*WORK REQUEST*
Only the lines of the data below from the one with "Task: Open the Boardcode help icon" through the one with "Click 创建 under 导入文本" are wanted. Repeat them exactly.

*DATA SECTION*
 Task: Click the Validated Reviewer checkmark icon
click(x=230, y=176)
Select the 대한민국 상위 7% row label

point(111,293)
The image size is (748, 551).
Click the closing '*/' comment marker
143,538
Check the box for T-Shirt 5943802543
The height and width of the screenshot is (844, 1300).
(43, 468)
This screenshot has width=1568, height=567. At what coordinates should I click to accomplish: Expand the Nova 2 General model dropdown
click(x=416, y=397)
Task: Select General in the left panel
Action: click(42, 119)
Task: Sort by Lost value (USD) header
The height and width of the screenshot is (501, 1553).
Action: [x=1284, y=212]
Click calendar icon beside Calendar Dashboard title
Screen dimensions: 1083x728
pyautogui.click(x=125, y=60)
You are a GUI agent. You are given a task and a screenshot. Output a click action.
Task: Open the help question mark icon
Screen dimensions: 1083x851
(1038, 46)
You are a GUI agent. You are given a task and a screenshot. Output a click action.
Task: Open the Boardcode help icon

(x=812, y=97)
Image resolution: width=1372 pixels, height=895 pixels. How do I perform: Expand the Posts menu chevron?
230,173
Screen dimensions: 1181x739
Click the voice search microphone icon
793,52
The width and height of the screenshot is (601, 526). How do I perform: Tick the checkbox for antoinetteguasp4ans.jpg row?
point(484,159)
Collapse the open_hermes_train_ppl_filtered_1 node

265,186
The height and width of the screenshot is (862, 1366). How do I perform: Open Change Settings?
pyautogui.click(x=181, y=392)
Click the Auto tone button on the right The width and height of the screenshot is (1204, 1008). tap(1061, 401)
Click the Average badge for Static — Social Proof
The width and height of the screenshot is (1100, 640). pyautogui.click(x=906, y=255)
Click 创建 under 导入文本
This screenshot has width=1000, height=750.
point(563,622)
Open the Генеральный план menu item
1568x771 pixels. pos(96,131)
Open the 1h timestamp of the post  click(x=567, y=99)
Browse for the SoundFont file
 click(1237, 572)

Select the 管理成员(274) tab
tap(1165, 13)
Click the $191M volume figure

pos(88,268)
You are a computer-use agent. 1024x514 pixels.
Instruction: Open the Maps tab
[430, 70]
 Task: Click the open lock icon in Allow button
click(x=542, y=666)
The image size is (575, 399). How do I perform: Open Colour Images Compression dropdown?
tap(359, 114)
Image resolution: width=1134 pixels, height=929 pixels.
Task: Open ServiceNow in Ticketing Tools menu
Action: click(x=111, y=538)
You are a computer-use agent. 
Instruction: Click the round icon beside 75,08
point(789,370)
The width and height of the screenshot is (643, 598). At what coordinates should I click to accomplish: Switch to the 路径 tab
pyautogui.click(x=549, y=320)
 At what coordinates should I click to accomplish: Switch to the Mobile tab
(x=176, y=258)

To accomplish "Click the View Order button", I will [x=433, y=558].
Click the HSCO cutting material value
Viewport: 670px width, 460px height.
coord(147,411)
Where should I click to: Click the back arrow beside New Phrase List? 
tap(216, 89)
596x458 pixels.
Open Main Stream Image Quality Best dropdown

*EXPECTED ANSWER*
Task: Open the Boardcode help icon

(x=812, y=97)
Image resolution: width=1372 pixels, height=895 pixels. How do I perform: Expand the Posts menu chevron?
230,173
Screen dimensions: 1181x739
Click the voice search microphone icon
793,52
The width and height of the screenshot is (601, 526). How do I perform: Tick the checkbox for antoinetteguasp4ans.jpg row?
point(484,159)
Collapse the open_hermes_train_ppl_filtered_1 node

265,186
The height and width of the screenshot is (862, 1366). How do I perform: Open Change Settings?
pyautogui.click(x=181, y=392)
Click the Auto tone button on the right The width and height of the screenshot is (1204, 1008). tap(1061, 401)
Click the Average badge for Static — Social Proof
The width and height of the screenshot is (1100, 640). pyautogui.click(x=906, y=255)
Click 创建 under 导入文本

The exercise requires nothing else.